野狐(やこ・のぎつね)は、狐の妖怪のうち最も位の低いものとされ、稲荷神の使いとして敬われる白狐(善狐)の対極に置かれる。野山にすむふつうの狐が年を経て、人を化かしたり憑いたりするようになったもので、江戸時代の狐の位階(天狐・空狐・気狐・野狐)では一番下に数えられた。

上位の狐が姿をもたない霊的な存在とされるのに対し、野狐はただ一つ、目に見える肉の体をもつ狐とされる点に特徴がある。それだけ人の世界に近く、道に迷わせる、化けて驚かす、人に取り憑くといった、身近で具体的な悪さで知られてきた。「野干(やかん)」とも書かれるが、これはもともと仏教の経典でジャッカルを指した言葉が[1]、日本で狐と取りちがえられたものである。

民話・伝承

野狐の名は古くからあり、戦国期の地誌『人国記』には、和泉国の信太(しのだ)明神のあたりに野狐が多く、人をたぶらかすと記されている。同じ信太の森は、安倍晴明の母とされる白狐「葛の葉」の伝説でも知られるが、こちらは人に恩を返す善い狐であり、人を化かす野狐とは立場が違う。狐の多い土地が、善悪両様の物語を生んだのである。

江戸時代には、狐を稲荷の神使である善狐と、人に害をなす野狐とにはっきり分けて考えるようになった。野狐は妖怪絵にも描かれ、佐脇嵩之の『百怪図巻』(1737)にもその姿が見える。

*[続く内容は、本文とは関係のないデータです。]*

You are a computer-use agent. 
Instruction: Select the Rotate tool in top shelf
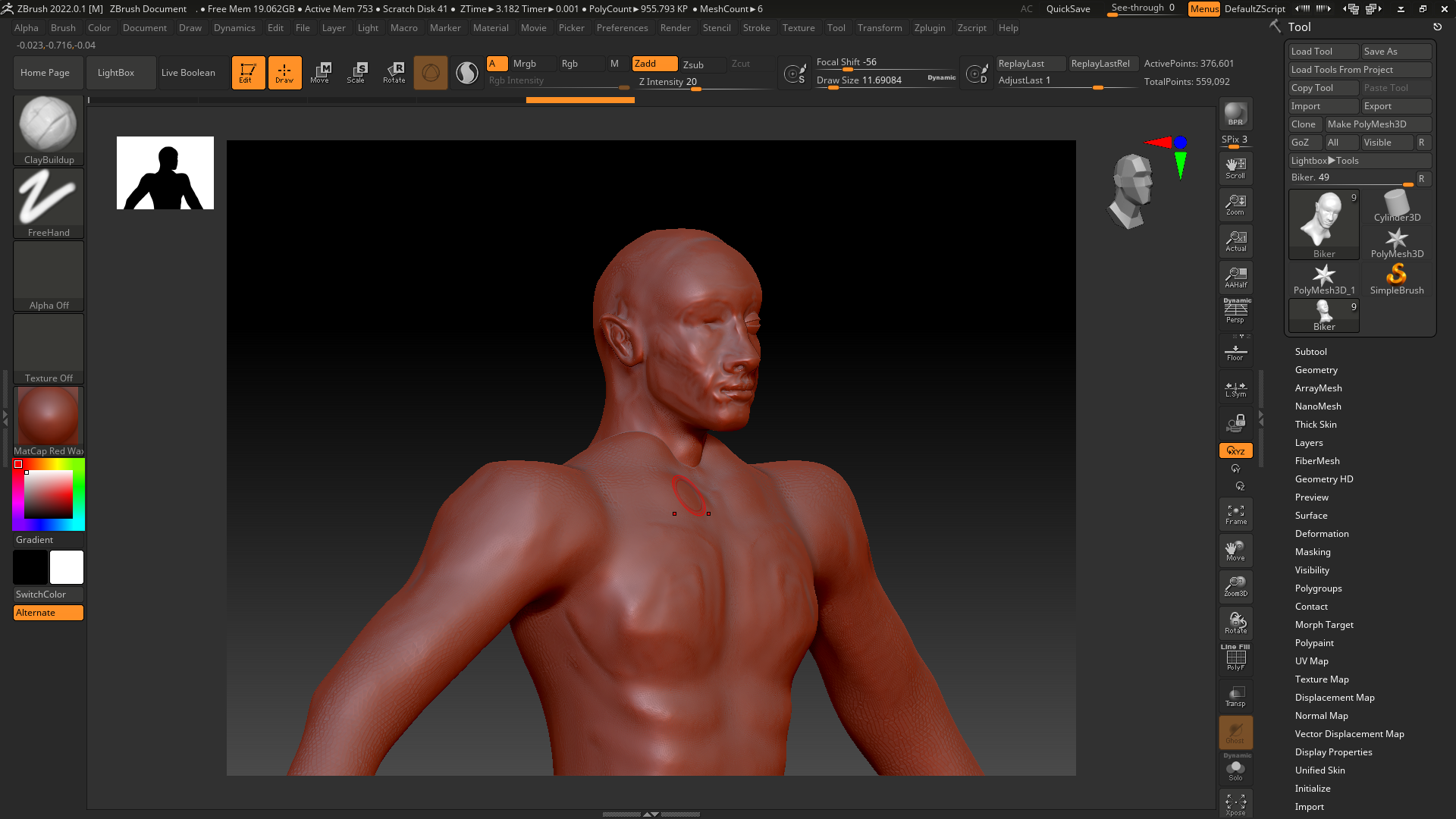tap(394, 73)
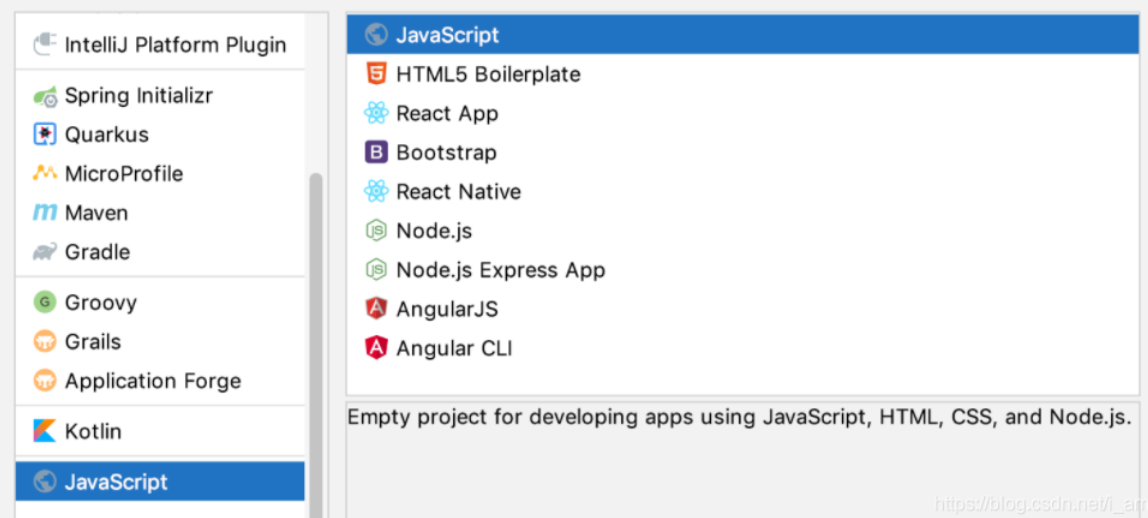Click the Quarkus icon in sidebar
This screenshot has width=1148, height=518.
point(45,135)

とりわけ九州や中国地方では、野狐は人に取り憑く憑き物として恐れられた。北部九州では「野狐(やこ)に憑かれる」と病のような症状が出るといい、壱岐島では「ヤコオ」と呼んで、イタチに似た獣が人の脇の下に潜んで憑くとされた。火傷やあばたの痕を舐められると命を落とすといい、人々は蚊帳や麻殻(おがら)の灰、刀剣で身を守った。平戸には「ヤコの千匹連れ」という言葉があり、野狐は大勢連れ立って歩くと考えられた。南九州では、特定の家筋に代々憑くという伝承もあり、こうした観念は管狐やオサキといった他の憑き物筋ともよく似ている。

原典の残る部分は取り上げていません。